┌──
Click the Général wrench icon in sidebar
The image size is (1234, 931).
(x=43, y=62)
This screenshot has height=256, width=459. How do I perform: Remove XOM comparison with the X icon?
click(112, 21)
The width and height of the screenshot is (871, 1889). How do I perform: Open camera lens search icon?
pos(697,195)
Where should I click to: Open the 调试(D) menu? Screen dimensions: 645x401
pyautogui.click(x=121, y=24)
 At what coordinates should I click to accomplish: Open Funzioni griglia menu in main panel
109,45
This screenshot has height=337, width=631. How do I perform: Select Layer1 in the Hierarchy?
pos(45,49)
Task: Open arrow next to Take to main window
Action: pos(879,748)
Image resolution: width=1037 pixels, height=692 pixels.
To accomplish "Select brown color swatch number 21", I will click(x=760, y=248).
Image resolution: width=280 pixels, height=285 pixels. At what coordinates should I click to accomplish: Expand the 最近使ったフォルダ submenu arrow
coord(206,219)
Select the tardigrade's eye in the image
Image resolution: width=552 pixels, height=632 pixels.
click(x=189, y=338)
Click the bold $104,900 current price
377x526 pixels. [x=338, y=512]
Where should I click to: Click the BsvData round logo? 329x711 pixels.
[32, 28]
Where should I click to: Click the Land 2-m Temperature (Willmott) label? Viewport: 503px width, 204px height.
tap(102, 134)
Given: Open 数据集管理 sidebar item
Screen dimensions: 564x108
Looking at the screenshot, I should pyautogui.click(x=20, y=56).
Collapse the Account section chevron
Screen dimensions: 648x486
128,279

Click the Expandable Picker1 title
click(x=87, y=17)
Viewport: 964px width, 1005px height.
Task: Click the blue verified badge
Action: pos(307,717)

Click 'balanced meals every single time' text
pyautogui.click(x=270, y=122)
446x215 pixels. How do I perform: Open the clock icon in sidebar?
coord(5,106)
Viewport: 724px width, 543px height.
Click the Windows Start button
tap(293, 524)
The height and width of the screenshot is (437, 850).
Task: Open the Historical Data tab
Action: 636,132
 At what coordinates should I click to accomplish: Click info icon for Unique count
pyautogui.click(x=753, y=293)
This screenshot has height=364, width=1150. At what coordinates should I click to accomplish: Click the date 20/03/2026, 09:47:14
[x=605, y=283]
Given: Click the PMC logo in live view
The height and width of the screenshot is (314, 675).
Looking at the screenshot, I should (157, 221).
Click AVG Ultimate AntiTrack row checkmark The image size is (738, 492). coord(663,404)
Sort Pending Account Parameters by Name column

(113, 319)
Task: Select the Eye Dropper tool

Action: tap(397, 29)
└──
● **TASK ITEM**:
Restate the full data above, keeping each word intact.

● **WRITTEN REPLY**:
Click the Général wrench icon in sidebar
The image size is (1234, 931).
(x=43, y=62)
This screenshot has height=256, width=459. How do I perform: Remove XOM comparison with the X icon?
click(112, 21)
The width and height of the screenshot is (871, 1889). How do I perform: Open camera lens search icon?
pos(697,195)
Where should I click to: Open the 调试(D) menu? Screen dimensions: 645x401
pyautogui.click(x=121, y=24)
 At what coordinates should I click to accomplish: Open Funzioni griglia menu in main panel
109,45
This screenshot has height=337, width=631. How do I perform: Select Layer1 in the Hierarchy?
pos(45,49)
Task: Open arrow next to Take to main window
Action: pos(879,748)
Image resolution: width=1037 pixels, height=692 pixels.
To accomplish "Select brown color swatch number 21", I will click(x=760, y=248).
Image resolution: width=280 pixels, height=285 pixels. At what coordinates should I click to accomplish: Expand the 最近使ったフォルダ submenu arrow
coord(206,219)
Select the tardigrade's eye in the image
Image resolution: width=552 pixels, height=632 pixels.
click(x=189, y=338)
Click the bold $104,900 current price
377x526 pixels. [x=338, y=512]
Where should I click to: Click the BsvData round logo? 329x711 pixels.
[32, 28]
Where should I click to: Click the Land 2-m Temperature (Willmott) label? Viewport: 503px width, 204px height.
tap(102, 134)
Given: Open 数据集管理 sidebar item
Screen dimensions: 564x108
Looking at the screenshot, I should pyautogui.click(x=20, y=56).
Collapse the Account section chevron
Screen dimensions: 648x486
128,279

Click the Expandable Picker1 title
click(x=87, y=17)
Viewport: 964px width, 1005px height.
Task: Click the blue verified badge
Action: pos(307,717)

Click 'balanced meals every single time' text
pyautogui.click(x=270, y=122)
446x215 pixels. How do I perform: Open the clock icon in sidebar?
coord(5,106)
Viewport: 724px width, 543px height.
Click the Windows Start button
tap(293, 524)
The height and width of the screenshot is (437, 850).
Task: Open the Historical Data tab
Action: 636,132
 At what coordinates should I click to accomplish: Click info icon for Unique count
pyautogui.click(x=753, y=293)
This screenshot has height=364, width=1150. At what coordinates should I click to accomplish: Click the date 20/03/2026, 09:47:14
[x=605, y=283]
Given: Click the PMC logo in live view
The height and width of the screenshot is (314, 675).
Looking at the screenshot, I should (157, 221).
Click AVG Ultimate AntiTrack row checkmark The image size is (738, 492). coord(663,404)
Sort Pending Account Parameters by Name column

(113, 319)
Task: Select the Eye Dropper tool

Action: tap(397, 29)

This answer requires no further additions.